Thursday, May 14, 2009

EU Slaps Intel With $1.44B Fine In Antitrust Case

The European Commission concluded their ongoing investigation on Wednesday finding Intel guilty of antitrust violations in the market for PC CPUs fining the company a record amount of $1.44 billion. The Commission also ordered Intel to stop illegal sales tactics that have shut out Silicon Valley rival Advanced Micro Devices Inc.

Intel president and CEO Paul Otellini issued the following statement regarding the EC decision on Intel's business practices:

"Intel takes strong exception to this decision. We believe the decision is wrong and ignores the reality of a highly competitive processor marketplace characterized by constant innovation, improved product performance and lower prices. There has been absolutely zero harm to consumers. Intel will appeal."

"We do not believe our practices violated European law. The natural result of a competitive market with only two major suppliers is that when one company wins sales, the other does not. The Directorate General for Competition of the Commission ignored or refused to obtain significant evidence that contradicts the assertions in this decision. We believe this evidence shows that when companies perform well the market rewards them, when they do not perform the market acts accordingly."

"Intel never sells products below cost. We have however, consistently invested in innovation, in manufacturing and in developing leadership technology. The result is that we can discount our products to compete in a highly competitive marketplace, passing along to consumers everywhere the efficiencies of being the world's leading volume manufacturer of processors."

"Despite our strongly held views, as we go through the appeals process we plan to work with the Commission to ensure we are in compliance with their decision."

AMD president and CEO Dirk Meyer was also quick to comment on the decision saying, "Today's ruling is an important step toward establishing a truly competitive market and AMD has consistently been a technology innovation leader and we are looking forward to the move from a world in which Intel ruled, to one which is ruled by customers."
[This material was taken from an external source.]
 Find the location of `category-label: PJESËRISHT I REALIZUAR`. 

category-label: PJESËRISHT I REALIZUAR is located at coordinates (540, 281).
"After an exhaustive investigation, the EU came to one conclusion – Intel broke the law and consumers were hurt," said Tom McCoy, AMD executive vice president for legal affairs. "With this ruling, the industry will benefit from an end to Intel's monopoly-inflated pricing and European consumers will enjoy greater choice, value and innovation."

AMD also pointed out that in the US, the US Federal Trade Commission (FTC) and New York Attorney General's office is also investigating Intel for abuses of its monopoly position. Meanwhile, in 2005, AMD filed private litigation in the US District Court of Delaware, which is scheduled for trial in spring 2010.